First up, the Copenhagen-based firm is shelling out $147 million to buy the Berkshire-headquartered group saying that the deal is “a logical next step” follwing its acquisition in March of the USA’s Ovation Pharmaceuticals. One of the latter’s key products is Xenazine (tetrabenazine) for chorea associated with Huntington's disease, but LifeHealth owns 25% of the sales of the drug in the USA and Canada, less production costs.

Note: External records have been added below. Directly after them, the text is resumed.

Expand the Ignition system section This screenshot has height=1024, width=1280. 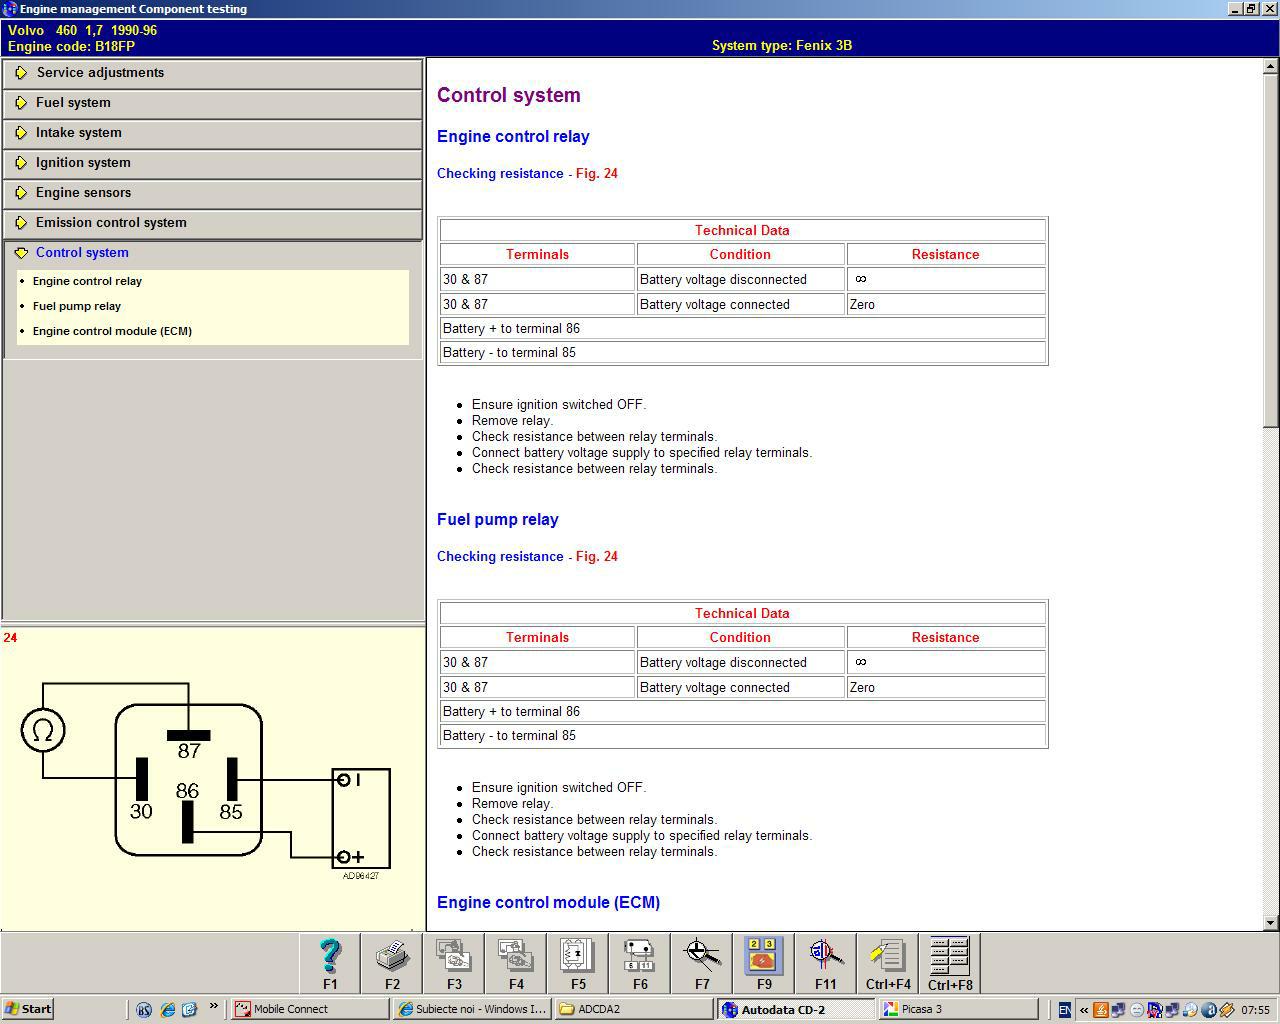tap(83, 163)
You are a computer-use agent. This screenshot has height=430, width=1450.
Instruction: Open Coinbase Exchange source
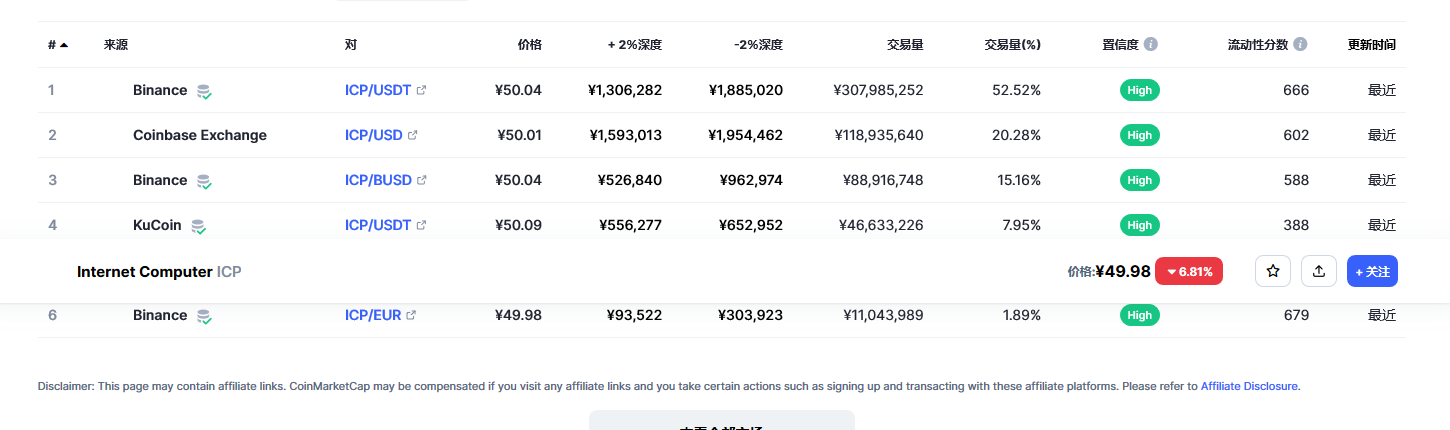point(200,135)
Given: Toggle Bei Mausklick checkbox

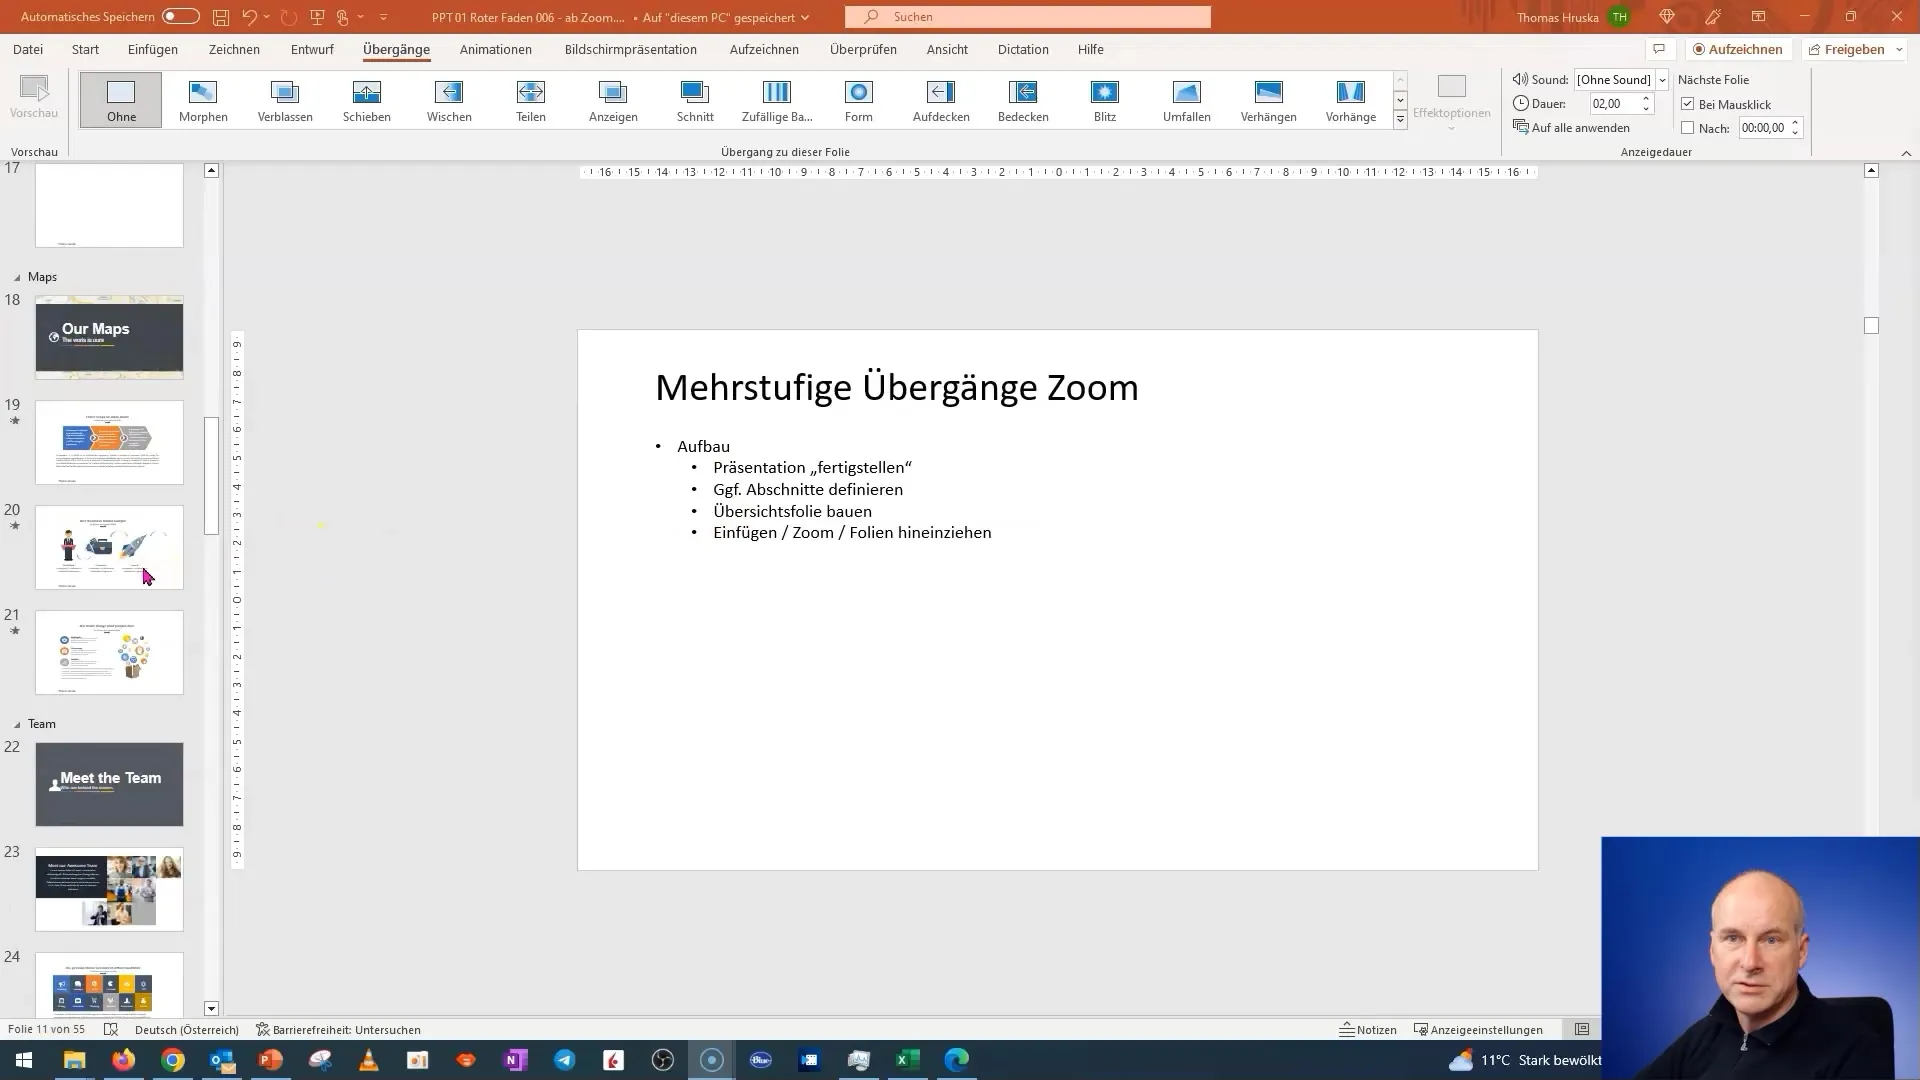Looking at the screenshot, I should 1687,103.
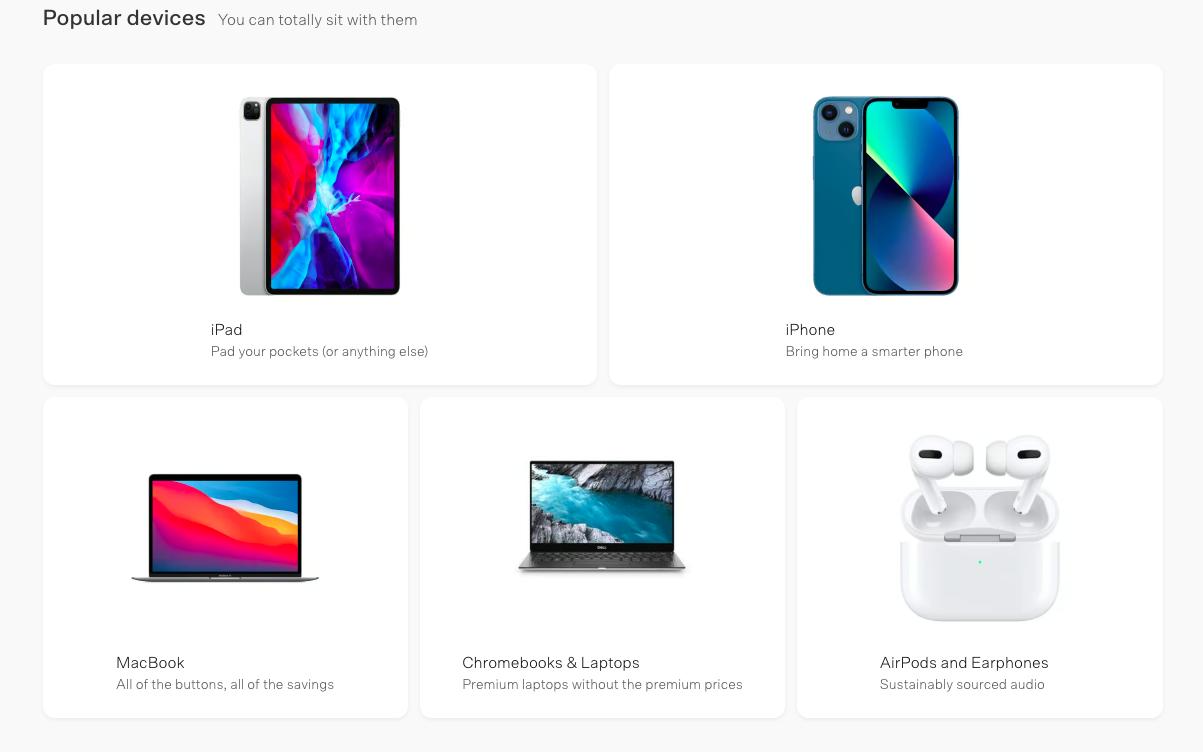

LifeHealth also holds about 50% of non-North American sales of the product “to distributors into the territories”, Lundbeck said, so by acquiring the UK firm, it “substantially increases its economic share of the tetrabenazine asset and retains certain rights to all future indications, including the controlled-release formulation currently in development”. Lundbeck chief executive Ulf Wiinberg noted that Xenazine is the only US Food and Drug Administration-approved product for patients suffering from chorea associated with Huntington's disease and it has been doing very well since its US launch in November last year.

Lundbeck believes the sales potential for Xenazine in the USA, where 20,000-25,000 patients suffer from the disease, to be more than $250 million. Mr Wiinberg added that “this new transaction strengthens Lundbeck's US platform and materially improves the earnings outlook” across the Atlantic. The deal will be immediately accretive to profits and is being financed using currently available cash resources.

Meantime Lundbeck is also acquiring the privately-owned biotechnology group NeuronIcon for an undisclosed sum.

Aarhus-based NeuronIcon is developing new therapies for acute brain damage after strokes or skull fractures. The firm has “produced new knowledge about why and how nerve cells in the brain are lost”, said Jan Egebjerg, director of Lundbeck's biologic research unit, and its “promising technologies provide a solid foundation for Lundbeck to develop new pharmaceuticals for improved treatment of the very serious brain disorders that lead to nerve cell destruction," he added.

NeuronIcon was founded by scientists at the University of Aarhus and is based on research conducted there and at the University of Berlin. Lundbeck said that these scientists “have made the world's first discoveries of how the body's own protein, sortilin, kills nerve cells if activated in special situations that arise in connection with disorders such as stroke, spinal cord injuries and Alzheimer's and Parkinson's diseases”

Lundbeck has also signed an agreement with the University of Aarhus, giving it certain rights to any new discoveries made over the next three years.